* BEGIN Information shown *

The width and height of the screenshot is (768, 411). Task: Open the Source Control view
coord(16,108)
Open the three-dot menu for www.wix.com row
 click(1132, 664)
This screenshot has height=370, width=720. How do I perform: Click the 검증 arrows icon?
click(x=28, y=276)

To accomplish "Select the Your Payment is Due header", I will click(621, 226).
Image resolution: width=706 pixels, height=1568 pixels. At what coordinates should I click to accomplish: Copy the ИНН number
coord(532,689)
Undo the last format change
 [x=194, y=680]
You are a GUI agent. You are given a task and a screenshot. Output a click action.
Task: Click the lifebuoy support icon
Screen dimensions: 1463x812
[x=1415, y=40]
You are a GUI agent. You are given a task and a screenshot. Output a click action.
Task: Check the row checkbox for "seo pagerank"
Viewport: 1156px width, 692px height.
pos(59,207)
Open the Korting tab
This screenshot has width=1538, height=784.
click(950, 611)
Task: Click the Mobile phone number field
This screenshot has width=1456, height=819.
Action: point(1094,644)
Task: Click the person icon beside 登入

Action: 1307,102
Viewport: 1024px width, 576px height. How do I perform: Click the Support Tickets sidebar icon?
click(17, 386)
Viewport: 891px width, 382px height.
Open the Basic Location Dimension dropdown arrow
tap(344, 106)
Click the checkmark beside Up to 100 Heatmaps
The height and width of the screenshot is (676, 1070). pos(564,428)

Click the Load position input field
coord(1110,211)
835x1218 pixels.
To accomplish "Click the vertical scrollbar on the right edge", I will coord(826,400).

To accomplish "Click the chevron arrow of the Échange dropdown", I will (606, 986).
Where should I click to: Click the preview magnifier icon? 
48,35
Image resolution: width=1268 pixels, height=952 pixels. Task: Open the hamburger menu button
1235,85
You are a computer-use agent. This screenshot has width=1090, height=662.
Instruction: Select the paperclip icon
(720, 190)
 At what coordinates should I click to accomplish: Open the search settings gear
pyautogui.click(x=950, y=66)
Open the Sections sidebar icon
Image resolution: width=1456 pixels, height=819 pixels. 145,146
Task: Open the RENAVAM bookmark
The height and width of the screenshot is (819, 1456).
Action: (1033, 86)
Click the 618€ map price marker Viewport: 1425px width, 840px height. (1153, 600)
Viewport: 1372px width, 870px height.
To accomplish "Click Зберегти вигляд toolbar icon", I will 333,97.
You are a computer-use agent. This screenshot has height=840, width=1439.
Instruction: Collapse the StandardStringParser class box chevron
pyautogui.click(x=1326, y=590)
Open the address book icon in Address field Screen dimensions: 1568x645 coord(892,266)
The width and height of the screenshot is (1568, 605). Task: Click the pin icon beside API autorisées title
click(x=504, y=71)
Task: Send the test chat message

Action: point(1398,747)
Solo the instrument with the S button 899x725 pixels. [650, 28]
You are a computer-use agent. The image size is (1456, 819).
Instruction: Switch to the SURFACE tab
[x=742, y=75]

* END Information shown *

Reproduce all of the entries above line for line, keeping every character unchanged.

→ **Task result**:
The width and height of the screenshot is (768, 411). Task: Open the Source Control view
coord(16,108)
Open the three-dot menu for www.wix.com row
 click(1132, 664)
This screenshot has height=370, width=720. How do I perform: Click the 검증 arrows icon?
click(x=28, y=276)

To accomplish "Select the Your Payment is Due header", I will click(621, 226).
Image resolution: width=706 pixels, height=1568 pixels. At what coordinates should I click to accomplish: Copy the ИНН number
coord(532,689)
Undo the last format change
 [x=194, y=680]
You are a GUI agent. You are given a task and a screenshot. Output a click action.
Task: Click the lifebuoy support icon
Screen dimensions: 1463x812
[x=1415, y=40]
You are a GUI agent. You are given a task and a screenshot. Output a click action.
Task: Check the row checkbox for "seo pagerank"
Viewport: 1156px width, 692px height.
pos(59,207)
Open the Korting tab
This screenshot has width=1538, height=784.
click(950, 611)
Task: Click the Mobile phone number field
This screenshot has width=1456, height=819.
Action: point(1094,644)
Task: Click the person icon beside 登入

Action: 1307,102
Viewport: 1024px width, 576px height. How do I perform: Click the Support Tickets sidebar icon?
click(17, 386)
Viewport: 891px width, 382px height.
Open the Basic Location Dimension dropdown arrow
tap(344, 106)
Click the checkmark beside Up to 100 Heatmaps
The height and width of the screenshot is (676, 1070). pos(564,428)

Click the Load position input field
coord(1110,211)
835x1218 pixels.
To accomplish "Click the vertical scrollbar on the right edge", I will coord(826,400).

To accomplish "Click the chevron arrow of the Échange dropdown", I will (606, 986).
Where should I click to: Click the preview magnifier icon? 
48,35
Image resolution: width=1268 pixels, height=952 pixels. Task: Open the hamburger menu button
1235,85
You are a computer-use agent. This screenshot has width=1090, height=662.
Instruction: Select the paperclip icon
(720, 190)
 At what coordinates should I click to accomplish: Open the search settings gear
pyautogui.click(x=950, y=66)
Open the Sections sidebar icon
Image resolution: width=1456 pixels, height=819 pixels. 145,146
Task: Open the RENAVAM bookmark
The height and width of the screenshot is (819, 1456).
Action: (1033, 86)
Click the 618€ map price marker Viewport: 1425px width, 840px height. (1153, 600)
Viewport: 1372px width, 870px height.
To accomplish "Click Зберегти вигляд toolbar icon", I will 333,97.
You are a computer-use agent. This screenshot has height=840, width=1439.
Instruction: Collapse the StandardStringParser class box chevron
pyautogui.click(x=1326, y=590)
Open the address book icon in Address field Screen dimensions: 1568x645 coord(892,266)
The width and height of the screenshot is (1568, 605). Task: Click the pin icon beside API autorisées title
click(x=504, y=71)
Task: Send the test chat message

Action: point(1398,747)
Solo the instrument with the S button 899x725 pixels. [650, 28]
You are a computer-use agent. The image size is (1456, 819).
Instruction: Switch to the SURFACE tab
[x=742, y=75]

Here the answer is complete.